Exactly what I mean.

Eeschema does not know anything about processors at all, all it knows is
what type of signal can be placed on a pin. This is done via the library
editor in Eeschma, likewise PCBNEW needs the modules to be correct for
the layouts to work.

Andy


On Sun, 22 Mar 2009 21:24:00 +0100
Pedro Martin <[email protected]> wrote:

> Hi,
> 
> I think that Andy means the pins must be identified in Eeschema, not in the 
> programming of the ARM.
> 
> With the components editor you can tell Eeschema whether the pins are 
> bidirectional, power, etc.
> 
> Pedro.
> 
> > On Sat, Mar 21, 2009 at 1:39 AM, Andy Eskelson <[email protected]> 
> wrote:
> > > I would guess that the pins on the device have been incorrectly
> > > identified.
> > 
> > Thanks for the suggestion, but the pins are correctly identified as
> > bidirectional,
> > they are just regular IO pins of the ARM processor. The preprogrammed
> > application
> > on the ARM (a FAT  filesystem implementation) reads the values of the
> > pins in order
> > to decide how to communicate with the host system. Wiring the pins to
> > ground indicates
> > that I want to use the uart. However, eeschema (rightly) does not like this.

Given information

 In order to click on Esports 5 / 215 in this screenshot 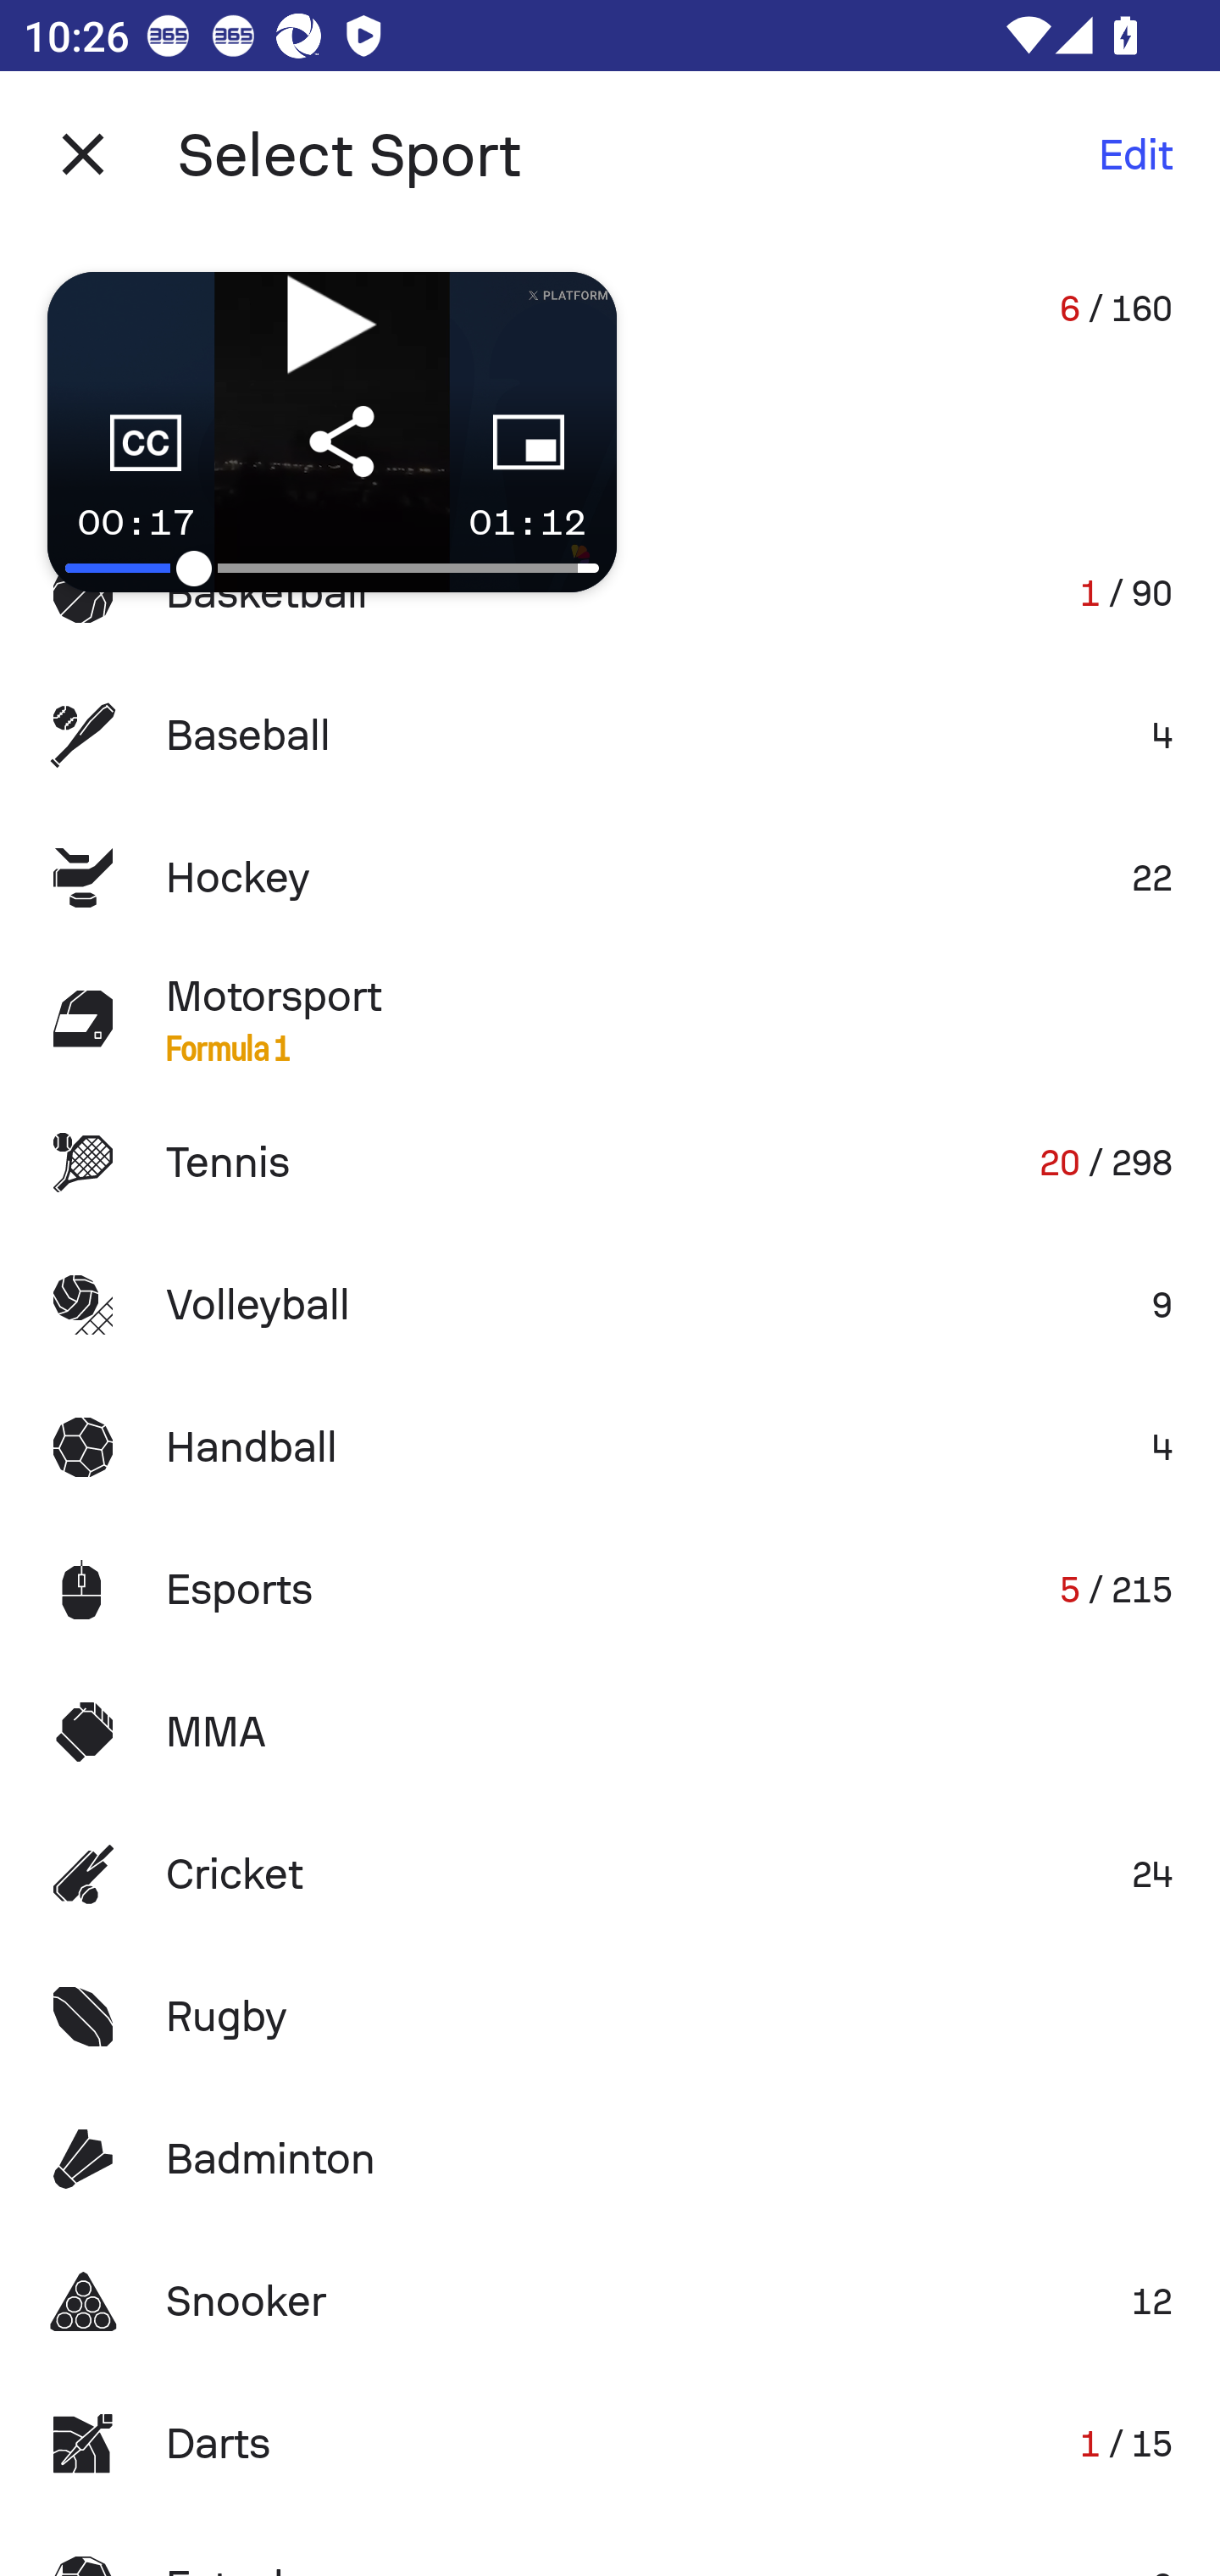, I will do `click(610, 1589)`.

Direction 1
In the Eeschema email thread, what does wiring the pins to ground indicate?
Direction 2
Please write what comes next in the Eeschema email thread, picking up after its last line.

Task answer 1
It indicates that the writer wants to use the UART.

Task answer 2
> > -- 
> > Pertti
> >
> 
> 
> 
> ------------------------------------
> 
> Please read the Kicad FAQ in the group files section before posting your 
> question.
> Please post your bug reports here. They will be picked up by the creator of 
> Kicad.
> Please visit http://www.kicadlib.org for details of how to contribute your 
> symbols/modules to the kicad library.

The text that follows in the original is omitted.